Clear goal - Verbier
We decided to hitchhike to Verbier because it is very easy to get a ride in France. While walking on the street in Chamonix, I met Noora Toivonen, a great female skier who lived with few other Finns in Chamonix as well. It was the last time I met her. Later in the spring she disappeared in the Himalayas. I heard the news from my friend Tero and I was shocked because Noora was one of us and our good friend. I remember her smile and positive attitude as we met in the last time. She was so enthusiastic skier and climber and she really loved the mountains and lived her life 110%.
A couple of hours later we were sitting by the road, waiting for someone to give us a ride to Verbier. We didn’t need to wait for long. We divided into two teams and started our journey from Chamonix to Verbier. Few hours later we arrived in Verbier. After climbing the serpentine road up to Verbier, we finally were standing in the middle of the town Verbier. It was already afternoon. We had no place to sleep, we had no money, but we were so happy to be in Verbier.

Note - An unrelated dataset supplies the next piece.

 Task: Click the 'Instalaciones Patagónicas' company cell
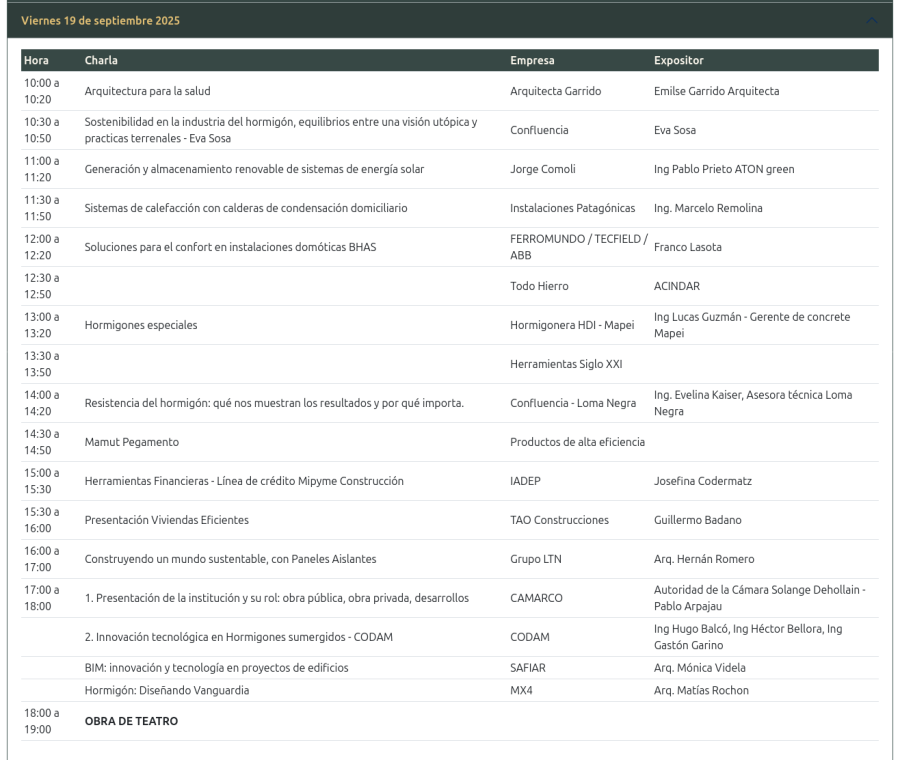pos(572,208)
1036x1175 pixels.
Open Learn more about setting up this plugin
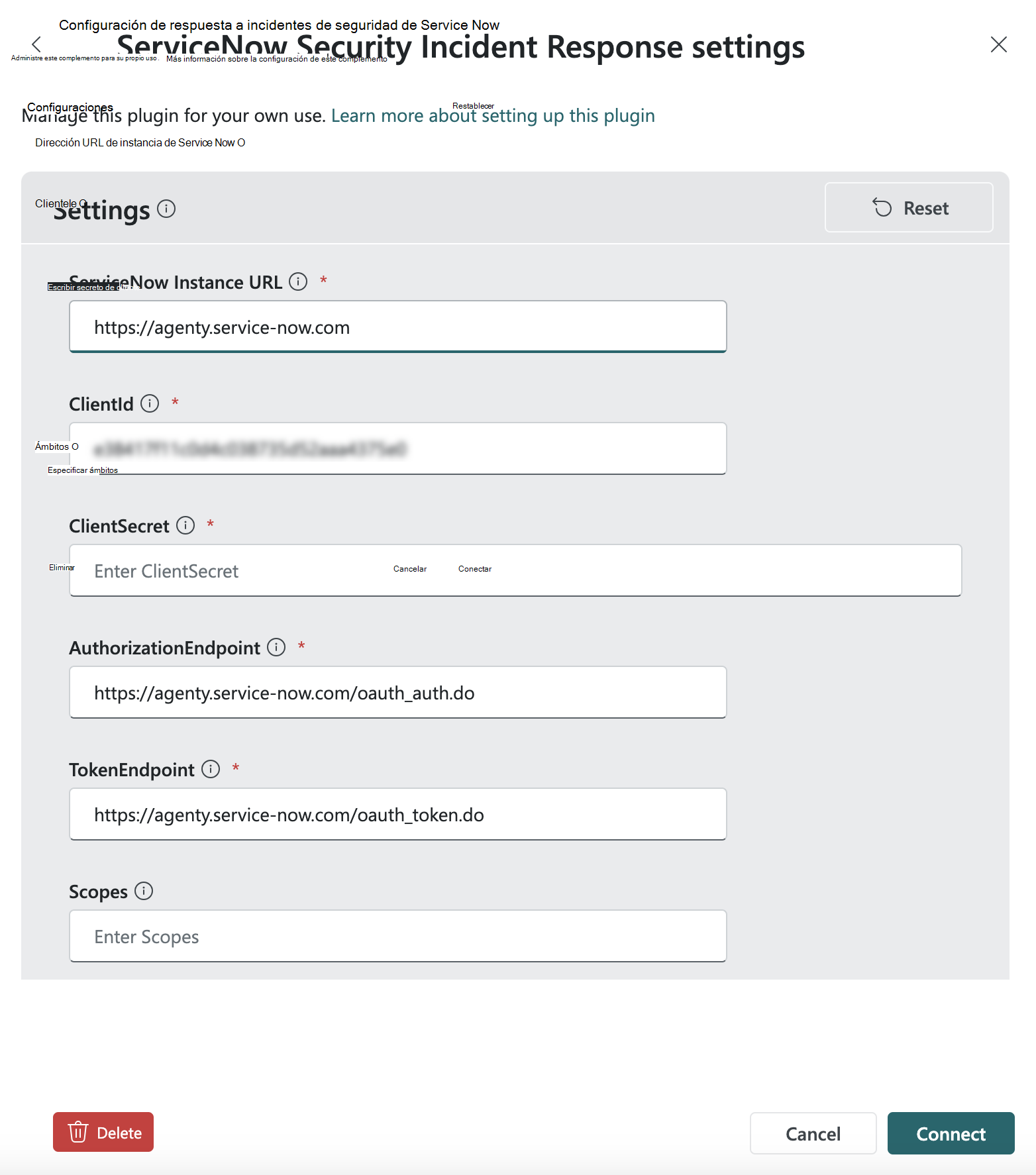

After walking around the town and meeting other skiers and a couple of photographers we decided to buy some beer and have fun. We created a little “camp” on a sidewalk and enjoyed our lives. We met interesting people and talked a lot about skiing and riding. Finally one Canadian photographer told us that he knew a great place to sleep, a garage. He did draw a map on a matchstick-box and we decided to check the place. We found the place, got in and had a good sleep on floor.
First turns in Verbier
The next morning was awesome. We woke up, got out of the garage and checked the sky. Blue sky with no clouds, a bright sun raising from behind the white peaks the mountains, and four optimistic guys ready to conquer the mountains. Because we had season passes to Chamonix, we got free passes for skiing two days in Verbier. We got ourselves to Col Des Gentianes and did the first turns soon after the ski lifts were opened. We spent the morning skiing in Col Des Gentianes, Mont Fort and La Chaux.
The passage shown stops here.